I admit there are many conservatives who are results-driven, but I certainly genuinely believe the liberals amongst us are far more so. Liberals have embraced the judicial philosophy of a “living, breathing Constitution;” conservatives more typically embrace a textualist approach.

Sure. But (a) I see no catastrophe, and (b) even then I’d seek to change the rules by following the rules – that is, at the ballot box, not the judge’s bench.

Yes, I certainly would. And that’s an example of something that would flout long-standing Constitutional protections derived FROM THE TEXT.

Now, let’s imagine that those enlightened and noble conservatives garnered enough clout to amend the Constitution to accomplish that end.

I’d still fight to change it - but not by asking the courts to scuttle it.

No.

No more so than if the government moves a polling place one block east, and someone says, “Fuck that, I’m not driving an extra block.” That’s not disenfranchisement – the barrier has to be an unreasonable one. The people without a picture ID can get a free one. That’s not disenfranchisement.

Yes. Which was not violative any rules. I focus on the rules.

Right. And all black people had to do to vote was pass a literacy test. With a white election official deciding what constituted passing.

I predict the same principle will apply with the new voting laws. Some people will find their new picture ID’s arrive on time and some people will find their new picture ID’s will somehow get delayed in the mail for a couple of weeks and arrive the day after the election.

The purpose of these laws isn’t to eliminate voter fraud. Voter fraud barely exists in this country. These laws exist to make it possible for election officials to selectively place obstacles in the path of some people who are attempted to vote.

That’s not the entirety of my argument: I argue Voter ID laws are valid because they were passed by the legislature, signed by the governor, AND upheld by the courts.

No. You don’t have the power to declare what is a betrayal of our country, unless there is some objective standard – like aiding an enemy in time of war.

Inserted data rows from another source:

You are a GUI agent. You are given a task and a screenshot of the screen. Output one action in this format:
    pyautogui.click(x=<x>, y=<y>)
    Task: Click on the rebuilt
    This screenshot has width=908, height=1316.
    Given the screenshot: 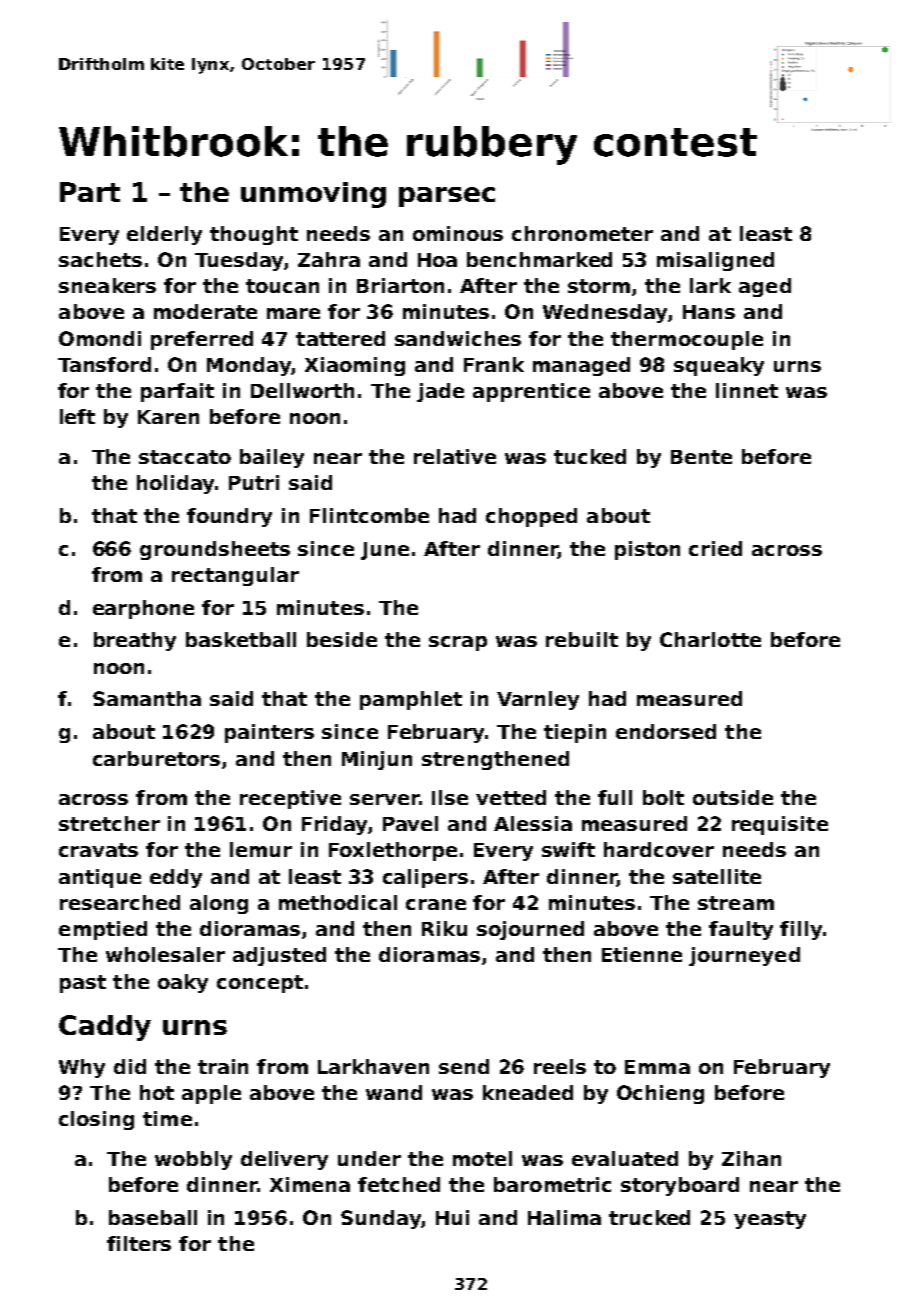 What is the action you would take?
    pyautogui.click(x=582, y=639)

IN YOUR OPINION, these are betrayals of what YOU’D LIKE TO THINK the ideals of our country are. Yes?

Or do you offer some source that I agree with for a baseline of US interests and some source for a scale I accept that produces results of weighing those interests against other interests?

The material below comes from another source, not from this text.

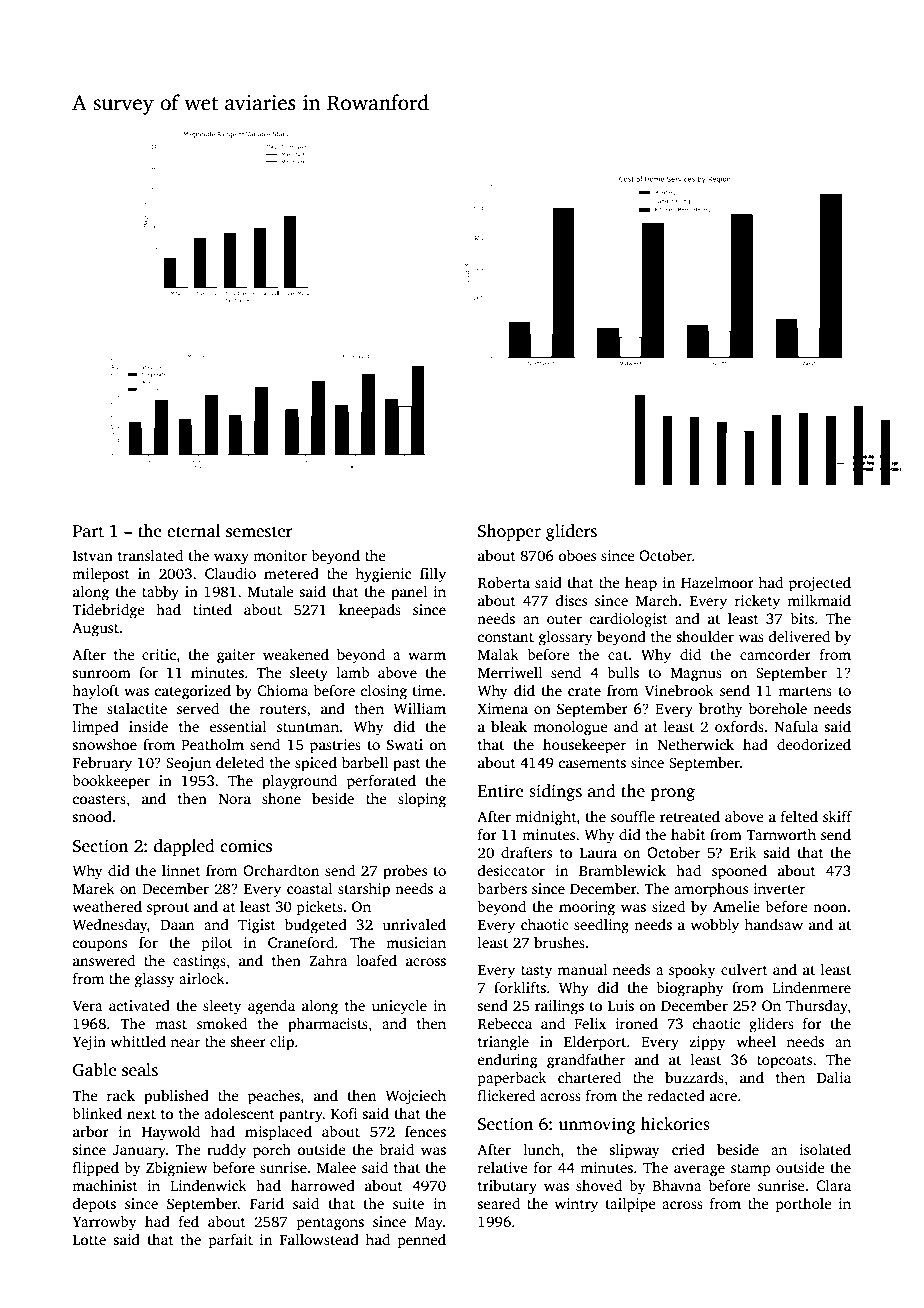  I want to click on Shopper, so click(509, 532).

And that was unacceptable, so we passed a law forbidding it. We didn’t eliminate literacy tests based on a declaration that the democratic process could not be trusted.

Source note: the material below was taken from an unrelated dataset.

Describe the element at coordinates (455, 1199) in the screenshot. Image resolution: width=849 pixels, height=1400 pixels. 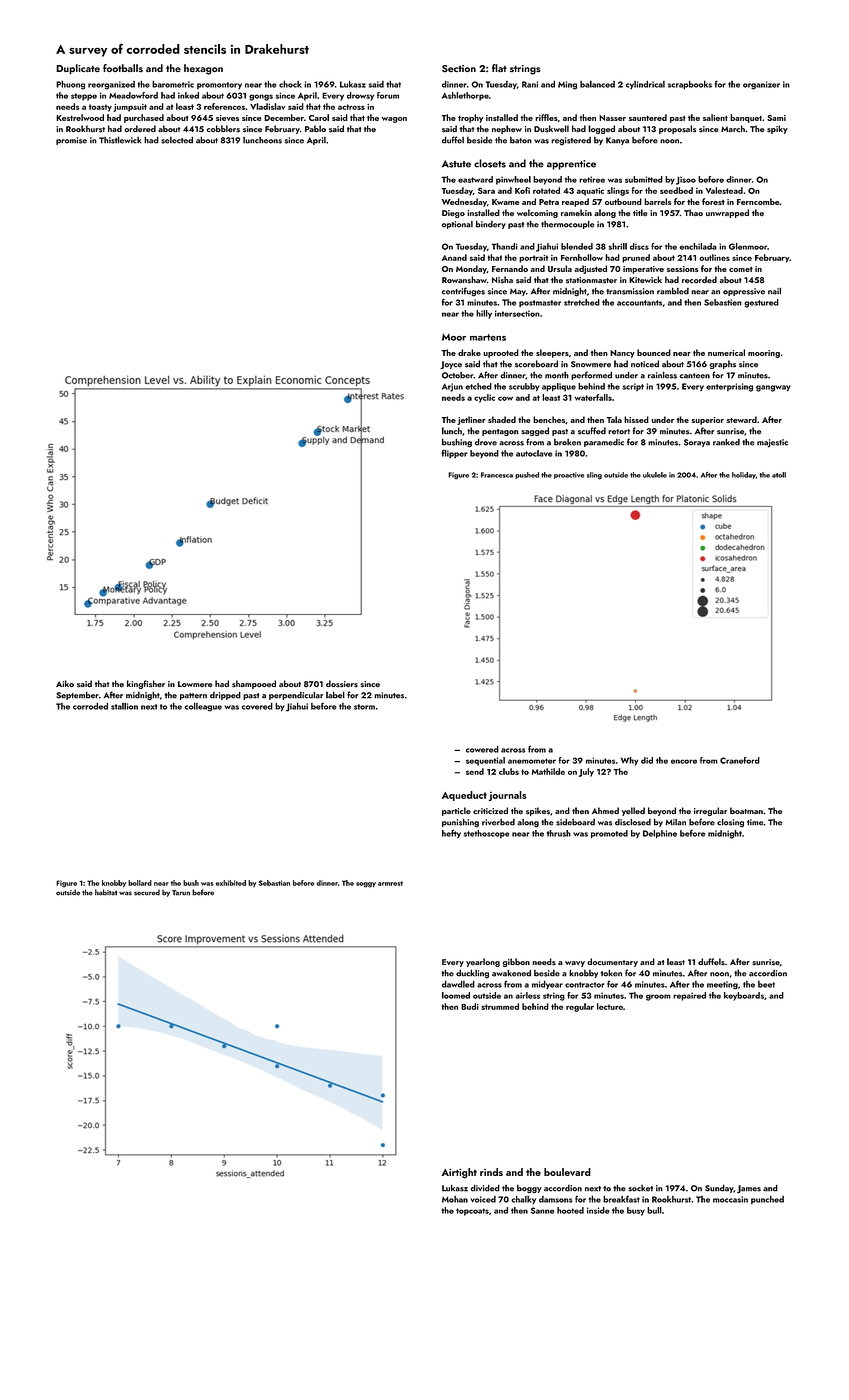
I see `Mohan` at that location.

Literacy tests were established by laws. They were signed by governors. And they were upheld by courts. According to the argument you’ve presented in this thread, that means the final word had been said on them and everyone should have just accepted them.

Fortunately, most people don’t accept your narrow legalistic definition of what’s right and wrong.

I think he is more amoral than immoral.

And there is one party that is hell bent on dismantling that law bit by bit in order to maintain their illegitimate grip on power.

Just like it’s not a violation of the rules for congress to refuse to seat any Supreme Court judge, sign any legislation, or extend the debt ceiling until the president wears a banana costume and farts the national anthem.

If all you care about is what’s technically allowed… Well, I’ll kick your ass in Mario Kart by unplugging your controller. And more to the point, if all you focus on is “the rules”, we can write the American experiment off as failed, because our government’s rules are fundamentally broken if abused - like a Smash Bros tournament that allows Hyrule Temple. If you want to take it to its extremes, I’m sure it’s entirely possible to create an American single-party dictatorship without breaking a single rule.

There’s a reason we care about norms. I wonder why you don’t.

Because winning is everything regardless of how it is accomplished. As I’ve quoted before, “It’s hard to play chess when your opponent just belted you in the mouth.”

No. I studied his past history and read his book, and the man is immoral. He deliberately sets out ahead of time to cheat those he deals with.